La soirée poëtique et musicale que nous propose Marc Normand au théâtre Essaïon ne touche malheureusement pas le spectateur avec le même bonheur et il faut attendre plus d’une demie heure morne et guindée pour qu’un déclic se mette à fonctionner avec le poëme superbe sur l’Amérique du Nord.
Une demie heure pendant laquelle je me demandais POURQUOI, PAR QUEL MIRACLE ET APTITUDE AUX PUBLICS-RELATIONS certains artistes « opposants » réussissaient à se faire un nom. Combien, me demandais-je,d’obscurs peut être géniaux, ne savaient pas se faire écouter,éditer…

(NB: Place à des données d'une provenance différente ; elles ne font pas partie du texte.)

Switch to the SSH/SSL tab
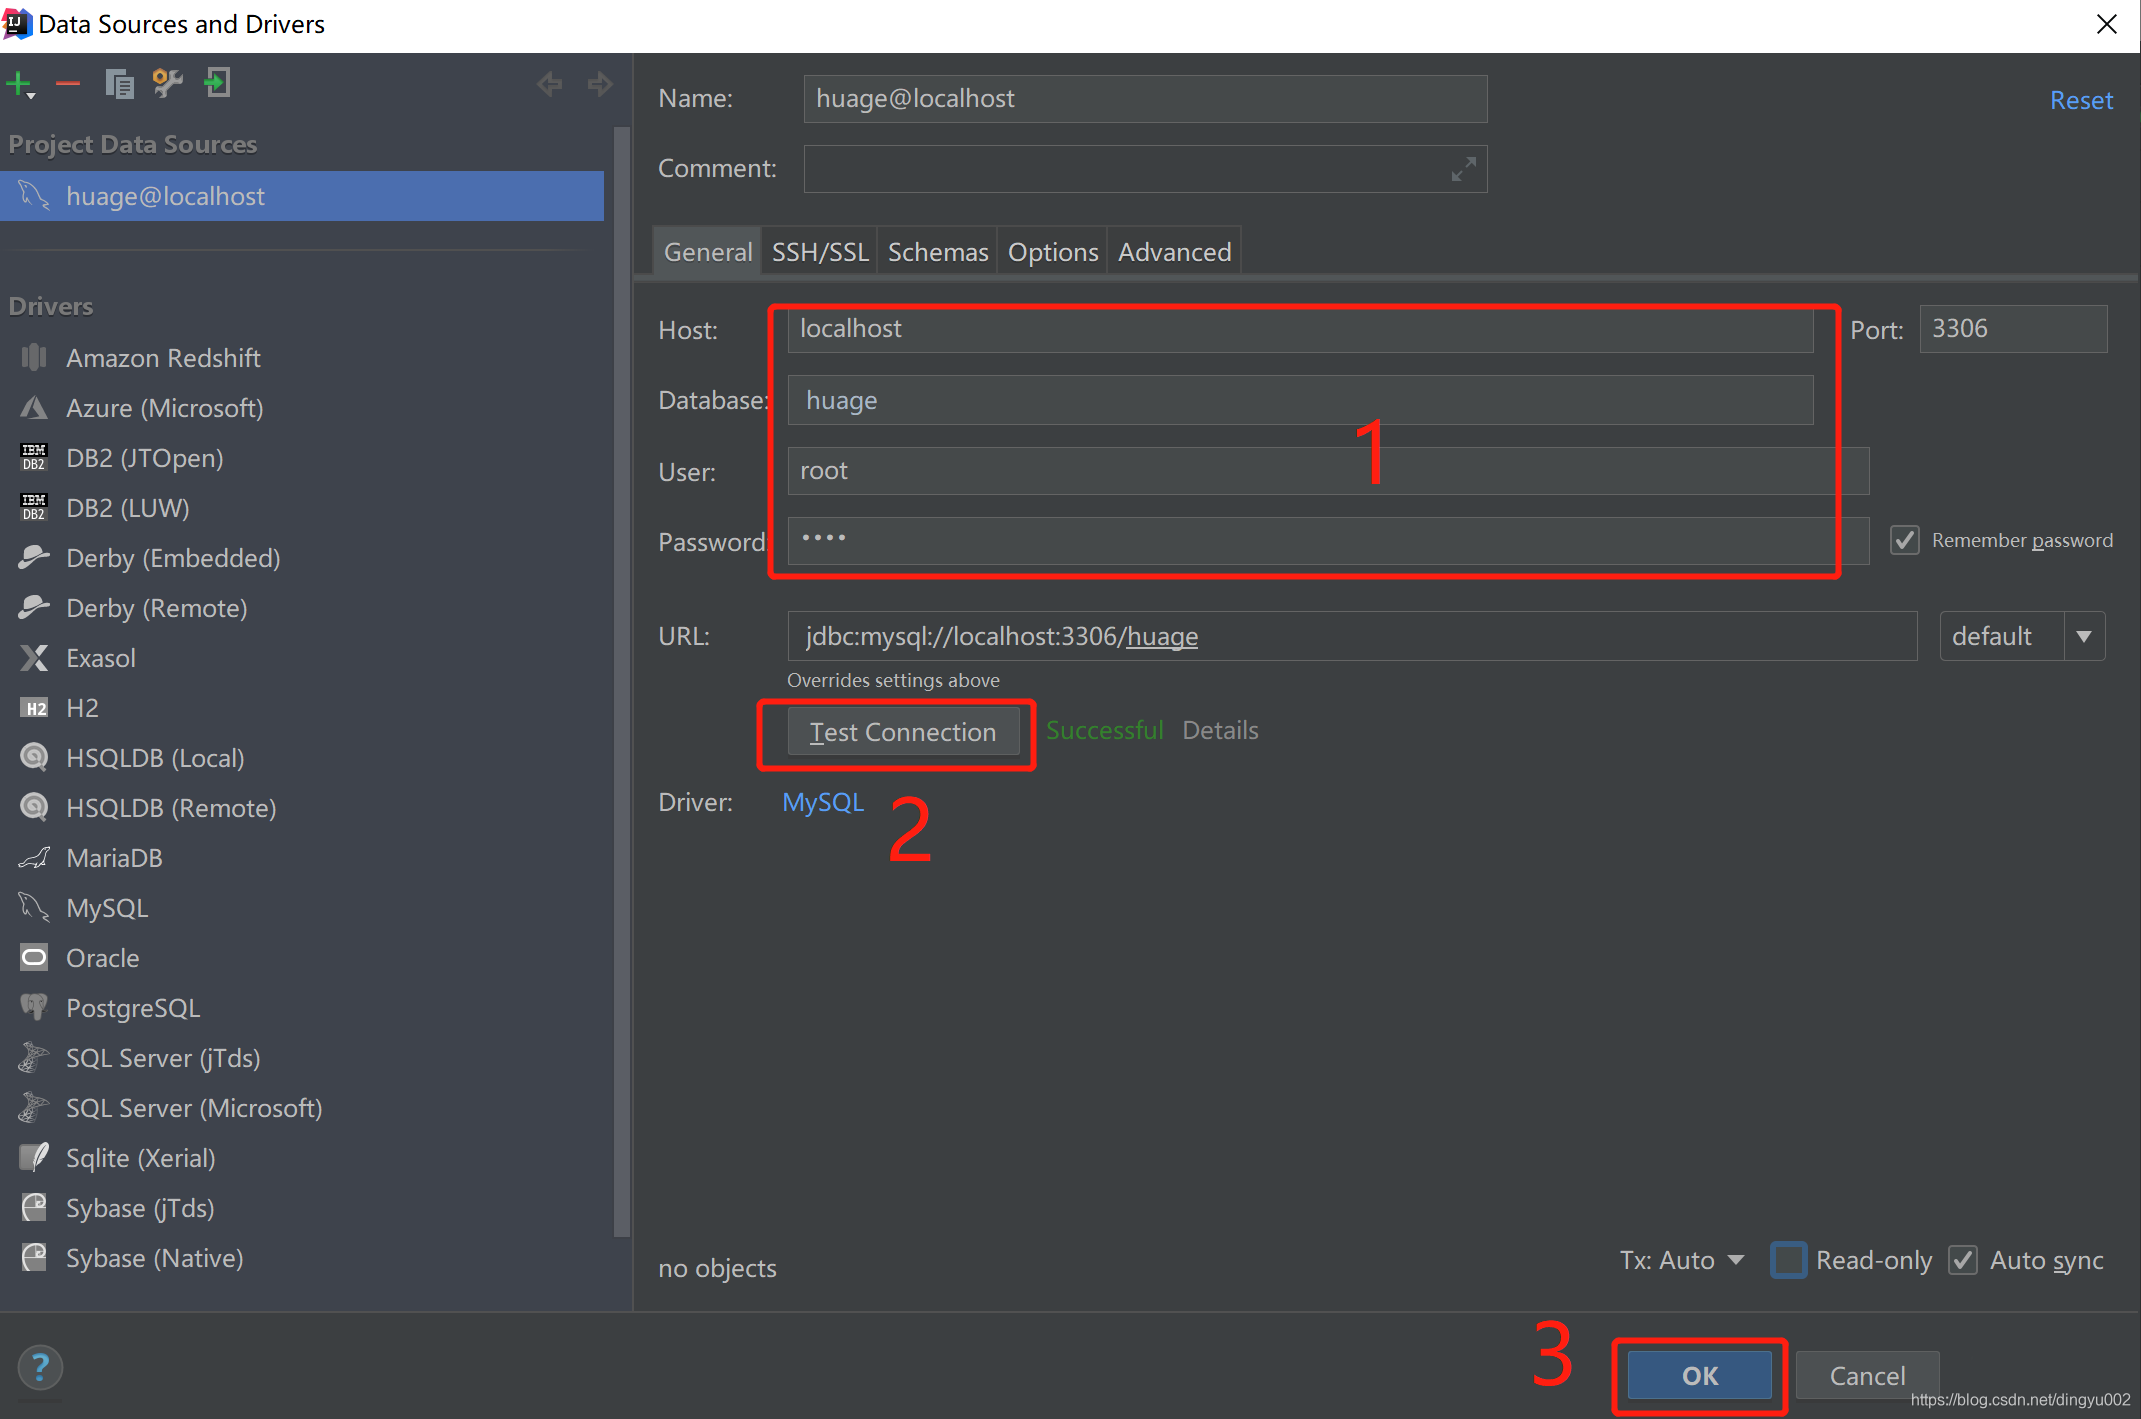The height and width of the screenshot is (1419, 2141). (819, 252)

Vous le voyez, je rêvais et c’est, je crois, parce qu’utel montage exige de la part du récitant des qualités de PRÉSENCE que n’a pas, avec sa voix de gorge qui m’a rappelé celle de Marcel Herrand, Marc Normand.Il ne dégage pas l’amour, la générosité, la ympathie.Il est en contradiction avec ce qu’il dit, monocordement,sèchement emphatique, jouant le « poëtique » au lieu d’être habité. C’est dommage car l’Espagnole et les deux Pieds-Noirs qui l’accompagnent musicalement sont d’excellents musiciens. La fille surtout, a une belle voix, un chaud sourire et son soutien aide à l’émotion quand, le texte s’imposant grâce au soutien de la musique, on arrive à oublier les insuffisances du diseur.

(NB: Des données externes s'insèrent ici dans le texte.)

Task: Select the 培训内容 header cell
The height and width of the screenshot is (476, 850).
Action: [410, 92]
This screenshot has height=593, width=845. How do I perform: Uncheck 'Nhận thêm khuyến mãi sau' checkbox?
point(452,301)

30.11.78 – On n’est pas innocemment la femme de Dario Fo. Le choix de ce compagnon suppose un militantisme et celui-ci englobe, évidemment, le féminisme anti-mâle.
J’imagine pourtant que quand Franca Rame joue ses PETITES VIOLENCES ET GRANDES VIOLENCES DE TOUS LES JOURS dans sa langue et avec la faconde italienne, l’« héneaurmité » des trois sketchs de son one-woman-show doit enlever l’adhésion. Car ils ne sont pas agressifs au premier degré, ces sketchs, et ils sont drôles et habiles. Le premier conte l’éveil d’une jeune mère au moment de partir au travail. Il faut préparer le môme, qui « a fait » bien entendu. Elle est en retard. Le réveil n’a pas sonné. Il ne faut pas éveiller le père qui dort, bref c’est un petit enfer quotidien.
La fille belge qui joue ça au Théâtre de la PÉNICHE étant apparemment originaire de l’équivalent bruxellois du 16ème arrondissement, on a quelque peine à l’accepter dans ce rôle de prolétaire.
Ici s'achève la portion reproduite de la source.